▶ _Input material_

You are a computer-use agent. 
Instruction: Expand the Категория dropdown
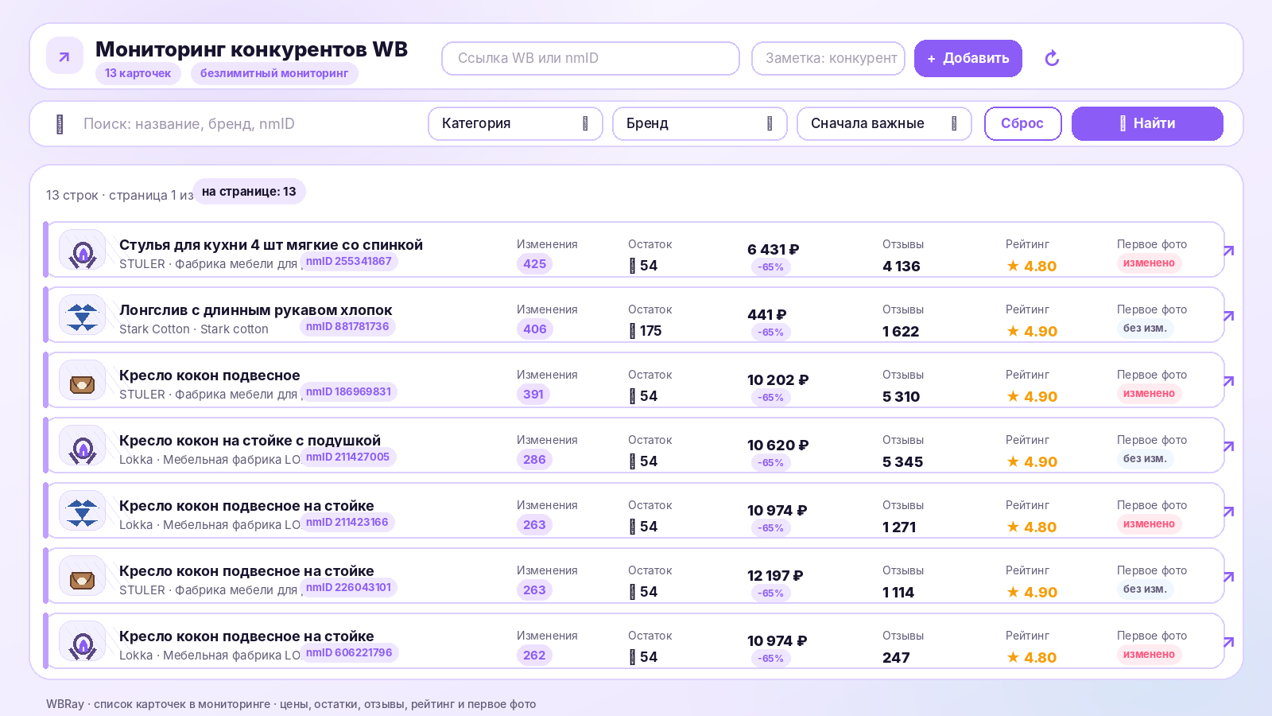(515, 123)
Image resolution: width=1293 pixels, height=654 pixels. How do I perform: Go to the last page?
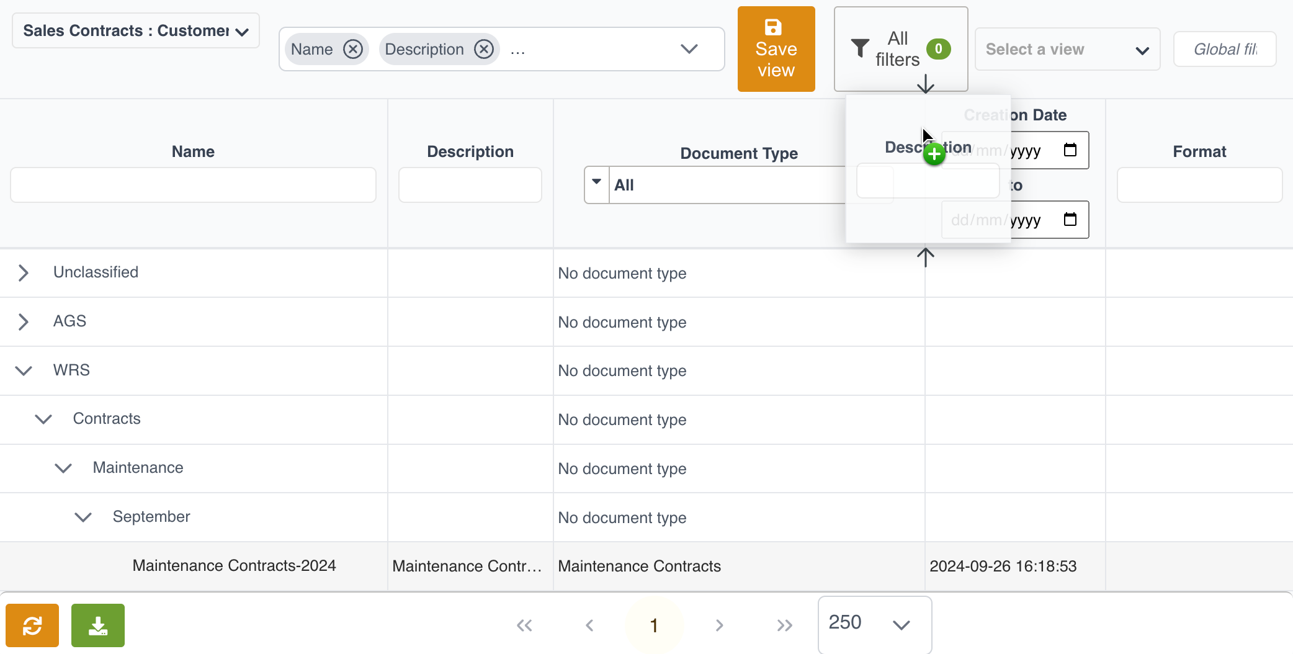pyautogui.click(x=784, y=625)
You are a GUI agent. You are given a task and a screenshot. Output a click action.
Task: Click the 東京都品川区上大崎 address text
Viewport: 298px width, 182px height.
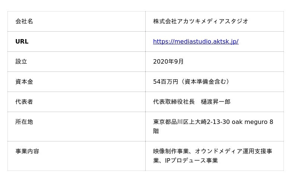click(180, 122)
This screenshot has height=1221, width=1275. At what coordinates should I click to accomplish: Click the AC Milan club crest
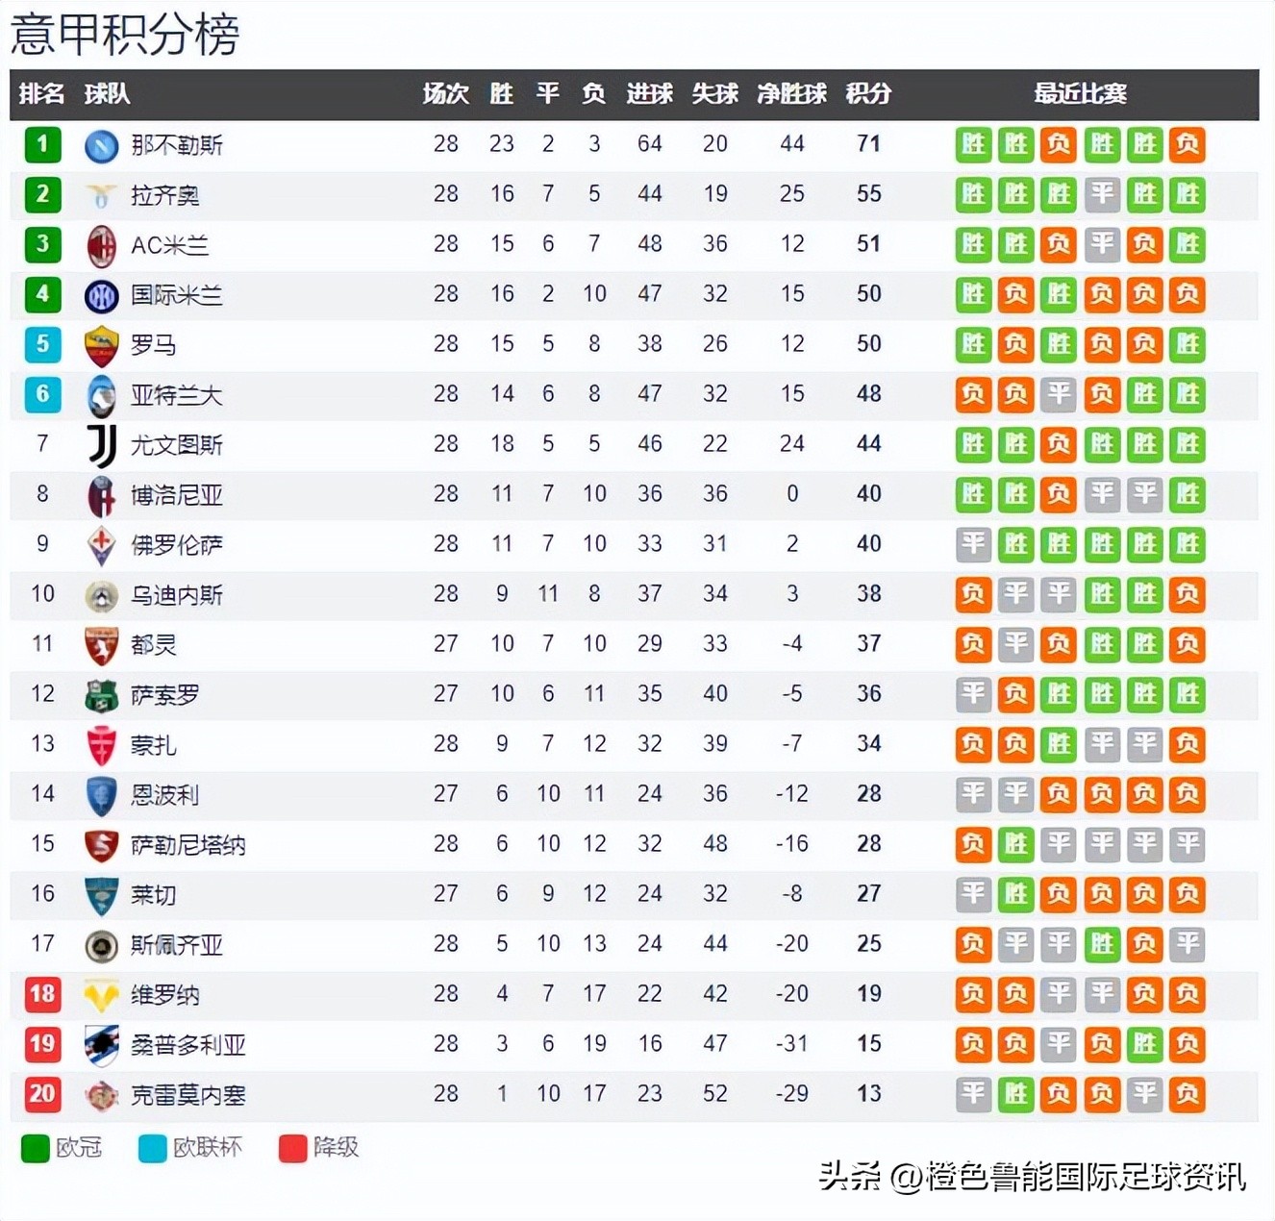point(101,246)
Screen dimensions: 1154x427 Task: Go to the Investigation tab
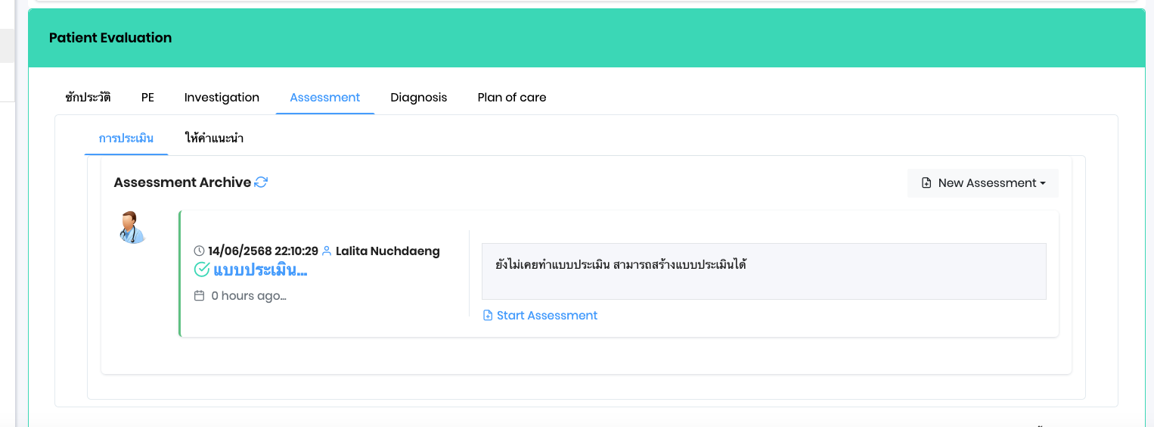(222, 97)
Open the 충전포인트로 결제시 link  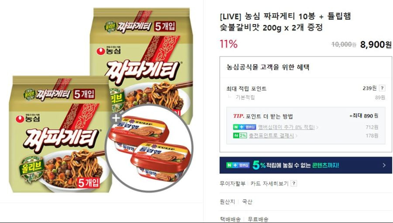coord(271,136)
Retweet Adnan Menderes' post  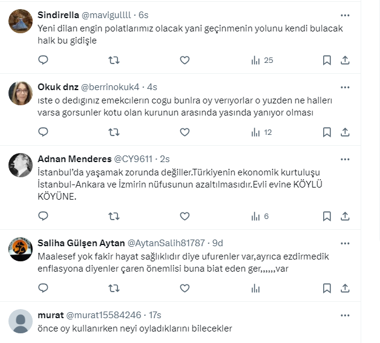[114, 216]
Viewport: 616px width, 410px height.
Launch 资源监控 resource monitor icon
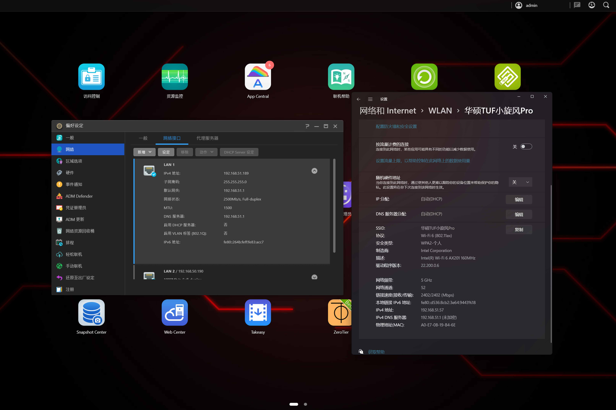tap(175, 77)
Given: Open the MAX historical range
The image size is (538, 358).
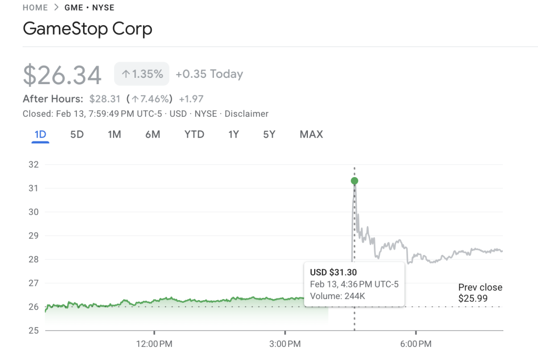Looking at the screenshot, I should click(311, 134).
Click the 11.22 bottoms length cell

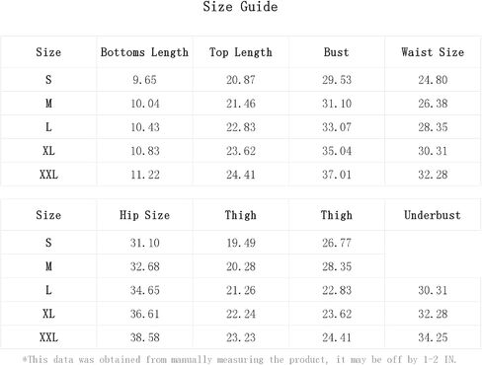tap(145, 175)
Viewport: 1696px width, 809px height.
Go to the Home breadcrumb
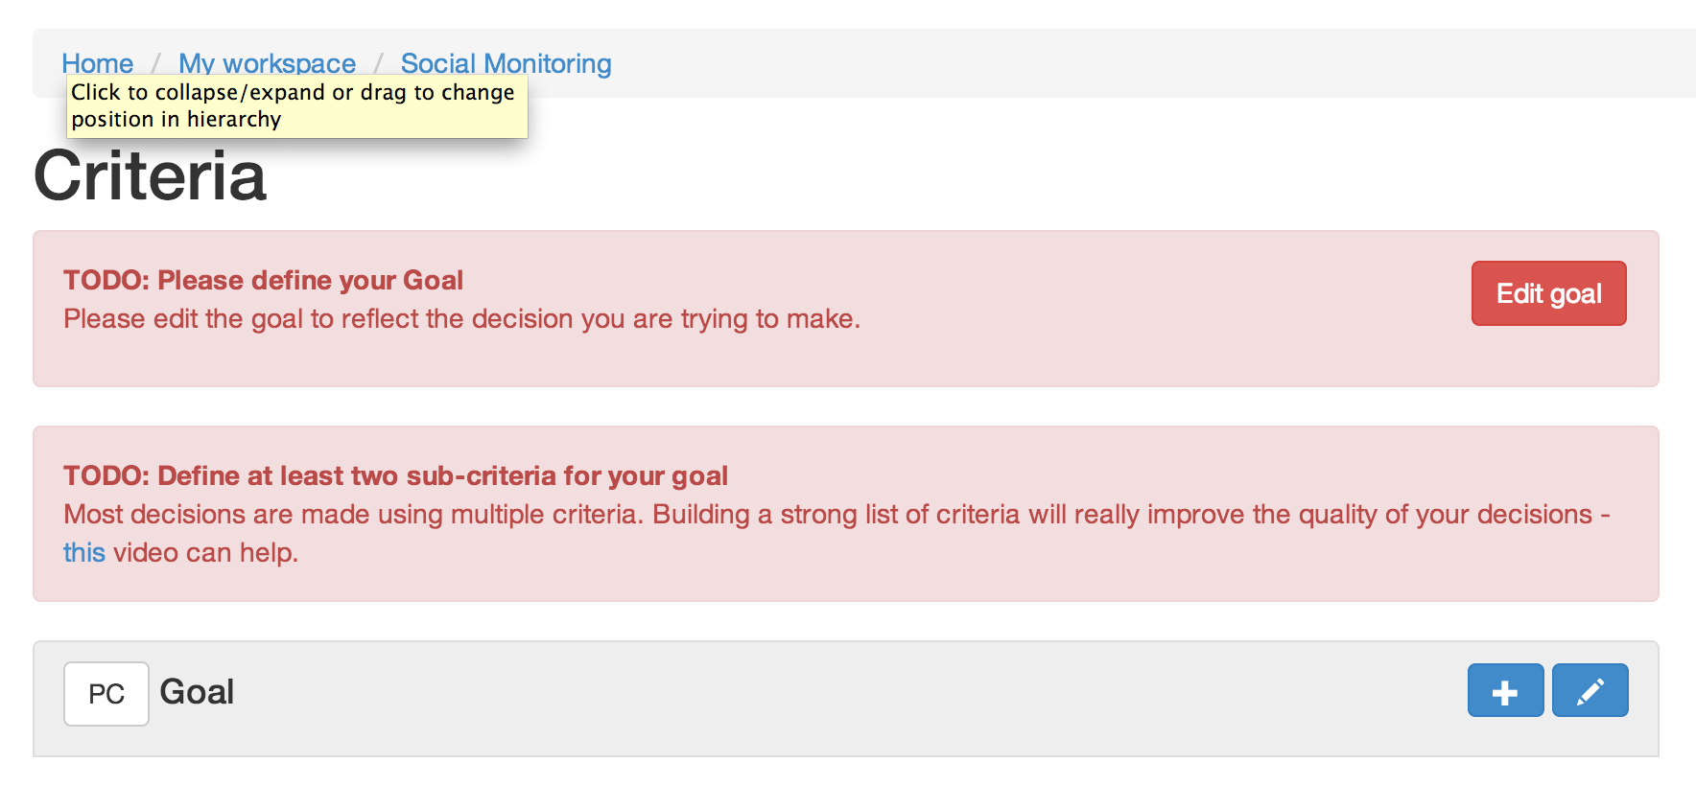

▶ _What you should do_
Could you copy out the lines, beginning at the line that contains "Given: Open the MAX historical range" and stopping after the last line, and leave the pictures out?

▶ _Solution to the problem_
Given: Open the MAX historical range
The image size is (538, 358).
Looking at the screenshot, I should click(311, 134).
Click the 11.22 bottoms length cell

tap(145, 175)
Viewport: 1696px width, 809px height.
Go to the Home breadcrumb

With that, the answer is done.